= Committee for a Revolutionary Socialist Party =

The Committee for a Revolutionary Socialist Party was an attempt to set up a "united front" of several dissident American Trotskyist groups in the 1980s.

The participating groups came from different backgrounds, but all ultimately traced their lineage to the Socialist Workers Party.

- The Freedom Socialist Party had been organized by the Seattle branch of the SWP in the mid-1960s. It espouses a unique form of socialist feminism and was led by Clara Fraser.
- The Socialist Union. This group was led by Milton Zaslow, who had been one of the original leaders of the Cochranites in the 1950s, before dropping out of political activity for a number of years. In 1969 he created a new organization in Los Angeles called Liberation Union. After merging with a group that had been expelled from the SWP in the early 1970s, the Internationalist Tendency, he renamed the group Socialist Union.
- A tendency around Murry Weiss and Myra Tanner Weiss based in New York. Not an organized faction, but a tendency around these two SWP leaders who had dropped out of the organization because of its intolerance to any criticism of the leaderships policies.
- Trotskyist Organizing Committee or Turnerites. This group had been expelled from the Spartacist League in 1968. They had originally organized around their periodical Vanguard Newsletter, had briefly become part of the Class Struggle League in 1973, then formed their own group in 1975.

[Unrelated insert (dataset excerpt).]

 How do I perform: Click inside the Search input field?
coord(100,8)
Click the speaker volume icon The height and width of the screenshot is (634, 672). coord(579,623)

A First National Conference attended by 100 members and fraternal representatives of these groups met in Union, Washington, October 6–9, 1978. It adopted resolutions emphasizing the importance of women, minorities, gays and undocumented workers as the most oppressed section of the working class, and were anticipated to be the "vanguard of the proletariat". It also noted that "privileged layers within the working class" increased the gulf between workers and bred "reactionary habits".

The conference also issued a document that tried to appeal to those leaders within the United Secretariat of the Fourth International who were hostile to Socialist Workers Party, criticizing the latter for bureaucratism, Stalinophobia and sexophobia and accused the USFI of attempting to form an "unprincipled bloc" with the SWP. At the time of the Morenoist split with the United Secretariat and its parity commission with the Lambertist faction of the Fourth International, the CRSP sought affiliation with it, but does not appear to have been successful.

The group imploded when its steering committee held a plenum in Seattle, July 4–7, 1980. There a decision was made to drop the united front type of organization in favor of a disciplined democratic centralist party. After this, the Turnerites and the Socialist Union left the CRSP. Murry Weiss joined the FSP.